The exercise asks you to copy every line below in which "cell" appears.

[[ Records supplied, beginning ]]

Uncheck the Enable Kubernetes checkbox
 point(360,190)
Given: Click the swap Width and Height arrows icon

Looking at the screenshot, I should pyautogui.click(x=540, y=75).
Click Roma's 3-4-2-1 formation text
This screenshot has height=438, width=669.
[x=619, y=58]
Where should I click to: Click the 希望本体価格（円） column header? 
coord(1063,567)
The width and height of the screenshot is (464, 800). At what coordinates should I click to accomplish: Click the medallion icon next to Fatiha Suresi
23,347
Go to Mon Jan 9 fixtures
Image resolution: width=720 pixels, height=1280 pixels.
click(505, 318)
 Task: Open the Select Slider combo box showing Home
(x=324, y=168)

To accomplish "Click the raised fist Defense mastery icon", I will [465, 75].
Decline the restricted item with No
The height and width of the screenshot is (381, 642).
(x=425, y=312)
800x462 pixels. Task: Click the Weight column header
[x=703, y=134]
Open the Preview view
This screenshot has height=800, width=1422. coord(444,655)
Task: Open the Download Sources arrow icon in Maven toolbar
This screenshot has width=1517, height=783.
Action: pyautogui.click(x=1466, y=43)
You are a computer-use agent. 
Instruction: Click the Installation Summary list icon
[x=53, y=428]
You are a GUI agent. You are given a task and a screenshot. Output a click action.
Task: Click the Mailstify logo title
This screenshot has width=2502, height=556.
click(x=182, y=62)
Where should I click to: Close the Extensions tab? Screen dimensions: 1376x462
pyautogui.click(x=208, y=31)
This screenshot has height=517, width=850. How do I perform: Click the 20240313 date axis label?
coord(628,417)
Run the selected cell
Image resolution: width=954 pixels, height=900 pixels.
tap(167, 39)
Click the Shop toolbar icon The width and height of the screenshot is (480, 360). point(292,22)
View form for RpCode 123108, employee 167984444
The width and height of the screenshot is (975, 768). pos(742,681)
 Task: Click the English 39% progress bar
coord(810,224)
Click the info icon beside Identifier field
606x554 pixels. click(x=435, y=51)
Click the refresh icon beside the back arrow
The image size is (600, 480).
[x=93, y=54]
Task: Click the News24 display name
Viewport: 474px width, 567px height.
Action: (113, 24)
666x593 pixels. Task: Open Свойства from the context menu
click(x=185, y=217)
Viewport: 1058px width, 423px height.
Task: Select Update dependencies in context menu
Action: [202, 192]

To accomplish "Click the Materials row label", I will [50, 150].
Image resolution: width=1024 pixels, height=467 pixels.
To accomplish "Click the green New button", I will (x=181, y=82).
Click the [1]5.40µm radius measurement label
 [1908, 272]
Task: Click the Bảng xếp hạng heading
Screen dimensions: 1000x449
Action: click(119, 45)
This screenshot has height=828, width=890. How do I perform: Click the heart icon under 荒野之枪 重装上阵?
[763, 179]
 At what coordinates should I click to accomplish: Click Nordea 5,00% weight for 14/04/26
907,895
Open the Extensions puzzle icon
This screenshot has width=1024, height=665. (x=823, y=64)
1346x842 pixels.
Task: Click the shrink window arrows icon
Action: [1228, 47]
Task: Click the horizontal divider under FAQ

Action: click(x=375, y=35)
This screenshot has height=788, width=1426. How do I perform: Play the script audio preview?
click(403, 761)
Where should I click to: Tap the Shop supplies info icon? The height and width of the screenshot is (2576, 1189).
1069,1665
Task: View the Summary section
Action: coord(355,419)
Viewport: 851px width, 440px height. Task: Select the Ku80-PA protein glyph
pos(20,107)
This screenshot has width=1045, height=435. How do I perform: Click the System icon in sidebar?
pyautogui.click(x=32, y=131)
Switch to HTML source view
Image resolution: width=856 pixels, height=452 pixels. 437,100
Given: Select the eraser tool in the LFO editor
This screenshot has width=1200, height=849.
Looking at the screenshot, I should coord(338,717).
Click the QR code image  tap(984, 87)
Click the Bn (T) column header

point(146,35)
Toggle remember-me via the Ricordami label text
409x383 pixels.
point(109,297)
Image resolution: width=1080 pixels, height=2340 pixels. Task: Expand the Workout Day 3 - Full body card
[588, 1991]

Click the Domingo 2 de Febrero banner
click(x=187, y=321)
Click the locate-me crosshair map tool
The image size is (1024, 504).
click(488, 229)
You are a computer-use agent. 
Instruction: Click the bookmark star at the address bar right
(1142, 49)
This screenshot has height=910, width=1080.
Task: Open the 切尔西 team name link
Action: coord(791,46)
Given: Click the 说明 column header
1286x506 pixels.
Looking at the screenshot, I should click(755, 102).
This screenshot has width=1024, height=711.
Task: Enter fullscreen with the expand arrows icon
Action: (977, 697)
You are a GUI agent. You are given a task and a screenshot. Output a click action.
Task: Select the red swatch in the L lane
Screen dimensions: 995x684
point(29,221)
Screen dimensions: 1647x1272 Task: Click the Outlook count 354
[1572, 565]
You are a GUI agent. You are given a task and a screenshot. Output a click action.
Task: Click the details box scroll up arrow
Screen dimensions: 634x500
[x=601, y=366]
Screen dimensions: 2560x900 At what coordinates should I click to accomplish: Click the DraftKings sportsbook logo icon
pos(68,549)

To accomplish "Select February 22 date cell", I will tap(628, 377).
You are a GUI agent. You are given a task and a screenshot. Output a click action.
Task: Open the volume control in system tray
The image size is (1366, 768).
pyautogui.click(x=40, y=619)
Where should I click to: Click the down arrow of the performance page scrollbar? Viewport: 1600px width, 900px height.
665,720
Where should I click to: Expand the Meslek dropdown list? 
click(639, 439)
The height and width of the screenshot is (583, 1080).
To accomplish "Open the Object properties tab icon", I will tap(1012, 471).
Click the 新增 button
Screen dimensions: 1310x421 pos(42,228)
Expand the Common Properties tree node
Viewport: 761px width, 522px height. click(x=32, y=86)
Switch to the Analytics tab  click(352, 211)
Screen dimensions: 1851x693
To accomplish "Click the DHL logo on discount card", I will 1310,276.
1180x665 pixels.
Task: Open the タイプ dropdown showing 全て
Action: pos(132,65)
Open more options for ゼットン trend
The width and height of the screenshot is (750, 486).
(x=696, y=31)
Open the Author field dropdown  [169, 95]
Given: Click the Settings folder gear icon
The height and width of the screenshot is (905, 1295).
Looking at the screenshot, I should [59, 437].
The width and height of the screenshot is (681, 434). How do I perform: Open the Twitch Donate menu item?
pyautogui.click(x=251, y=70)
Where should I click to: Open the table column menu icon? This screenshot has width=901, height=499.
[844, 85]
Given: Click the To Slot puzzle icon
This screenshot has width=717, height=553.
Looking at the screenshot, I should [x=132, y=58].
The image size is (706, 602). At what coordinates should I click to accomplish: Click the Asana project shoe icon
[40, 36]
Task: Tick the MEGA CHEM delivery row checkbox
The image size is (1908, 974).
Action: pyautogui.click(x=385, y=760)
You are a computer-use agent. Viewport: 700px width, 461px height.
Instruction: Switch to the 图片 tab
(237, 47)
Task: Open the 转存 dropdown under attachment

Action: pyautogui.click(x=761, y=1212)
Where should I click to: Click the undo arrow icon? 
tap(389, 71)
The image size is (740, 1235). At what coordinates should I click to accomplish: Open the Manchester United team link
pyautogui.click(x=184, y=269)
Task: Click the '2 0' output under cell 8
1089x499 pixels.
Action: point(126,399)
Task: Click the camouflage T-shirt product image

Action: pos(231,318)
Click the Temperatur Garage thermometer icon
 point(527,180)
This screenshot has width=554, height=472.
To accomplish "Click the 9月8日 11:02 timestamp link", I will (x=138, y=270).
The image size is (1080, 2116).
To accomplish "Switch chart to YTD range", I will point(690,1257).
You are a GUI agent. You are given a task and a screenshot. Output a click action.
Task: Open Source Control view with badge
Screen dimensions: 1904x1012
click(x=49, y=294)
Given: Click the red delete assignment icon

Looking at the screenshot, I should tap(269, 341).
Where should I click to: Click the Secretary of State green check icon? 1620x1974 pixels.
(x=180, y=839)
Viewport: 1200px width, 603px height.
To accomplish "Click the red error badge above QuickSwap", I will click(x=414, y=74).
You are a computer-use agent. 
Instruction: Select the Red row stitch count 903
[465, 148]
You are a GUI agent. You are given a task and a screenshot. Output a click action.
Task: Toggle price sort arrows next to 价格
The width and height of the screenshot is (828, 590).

[[ Records supplied, end ]]

Written solution ▸
Run the selected cell
To accomplish "Select February 22 date cell", I will tap(628, 377).
Task: Click the '2 0' output under cell 8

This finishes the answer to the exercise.